Book Review: Ice Forged
by Gail Z. Martin
The mere cover of Gail Martin’s latest book Ice Forged is enough to promise exotic adventure: we see our hero, Blaine McFadden, clad in furs, standing at the foot of ice-bound mountain crags, as heavy snow falls all around him. 2012 was the hottest year planet Earth has experienced in the 150-so years of human record keeping; just this week, meteorologists in Australia had to add new colors to their weather radar-maps, because the old ones no longer cover the full range of hot temperatures (they peaked out around 110 degrees F., but Australia’s Outback is now routinely reaching 125 +). In New York and Boston, fierce snowfalls like the one on Ice Forged‘s cover are a curious phenomenon of yesteryear, like quad-core processors and Bushes in office. Edgeland, the frigid northern wasteland to which our hero has been sentenced for the crime of killing the man who dishonored his sister, is fast becoming as weird and alien as the planet Pern.
Martin (an old industry hand whose “Chronicles of the Necromancer” series makes for some mighty fine fantasy reading) in this latest offering serves up a world likewise in the grip of cataclysmic change, but it’s not environmental – it’s magical, although young Blaine has plenty of real-world troubles: for his crime, Donderath’s wise King Merrill has sentenced him to the penal colony of Velant, located in the frozen wastes of Edgeland, there to slave at the frigid herring harvest until he rots. “No one comes back from Velant,” a character pronounces. “Out of sight, out of mind” – sure-fire fantasy shorthand for “Blaine will be back.”

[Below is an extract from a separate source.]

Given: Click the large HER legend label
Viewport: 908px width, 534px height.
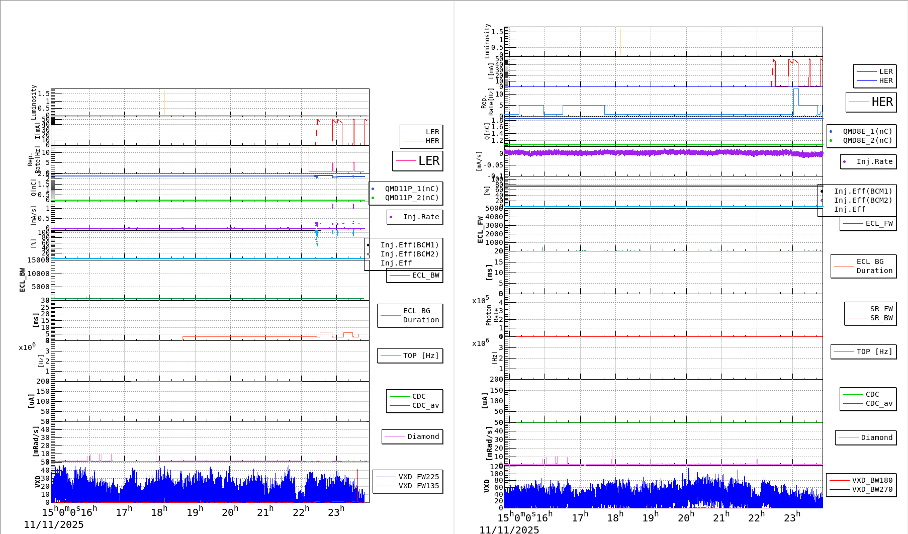Looking at the screenshot, I should pyautogui.click(x=882, y=102).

There’s a good deal of such shorthand in these pages, and some readers will recognize the habit from Martin’s other books. This is comfortable prose. It’s never melodious, never particularly arresting, and it lays on the detail with just enough tactful repetition to carry the reader along without any trouble:
Even the salt spray in the wind seemed different away from Edgeland. For one thing, it was no longer freezing cold. Could the air of freedom really be so different? he wondered. They would be back in Castle Reach very soon. In the pit of his stomach, Blaine flet a knot that mere seasickness could not explain away. Dread. Anticipation. Grief. Curiosity. The knot of emotions sat like lead in his gut.
This can only be a very measured kind of praise, of course, offered more in acknowledgement of the shortcomings of so many of Martin’s fellow fantasy authors (many of whom could take prose-crafting lessons from their adorable much-Tweeted-about children) than in due reward to Martin herself. Her prose is easy, her characters are largely two-dimensional, and the world she’s built here – Donderath at war with an implacable enemy – feels generically over-familiar. The story is very involving – readers will keep turning the pages – but far too often this feels like a by-product not of Martin’s passion but of her professionalism.
The story’s neat and saving twist is also familiar, but here, at least, more conviction rises to the surface: in this world, magic exists as a kind of background radiation – some ‘mages’ can tap it and manipulate it on a grand scale, but almost everybody has a bit of it swimming through their bodies. And the twist comes early in Ice Forged when that background magic begins to wink on and off (the first scene in King Merrill’s council chamber when everybody feels this is very well done), grow erratic, and finally vanish altogether. This plunges an already-precarious world even further into chaos, and Blaine, returned from Velant (because, after all, who doesn’t?), is right in the middle of it.
Also in the middle of things is Bevin Connor, who’s in the employ of one of King Merrill’s councillors when we meet him and whose very nondescript nature (“average height and build, unremarkable features, and eyes that couldn’t decide whether they were blue or green”) – belies all the fascinating experiences Martin gives him. Ice Forged is the first book in a projected new series (very much the first book, which is to its detriment – things peter out toward the book’s end, only getting a much-needed plot-goosing in the last few pages), and readers can hope future volumes will shine more of a spotlight on secondary characters like Connor.
A book as full of desperate characters taking desperate chances, so full of sword and knife-work, so full of melodramatic chills, probably hopes for a more urgent assessment than “companionable,” but that’s the most Ice Forged can manage. This shouldn’t discourage potential readers: in both her earlier fantasy-series, Martin needed a bit of room to stretch her legs, and there’s every reason to believe this series will be the same. It’ll likely be splendidly involving … once it, um, warms up.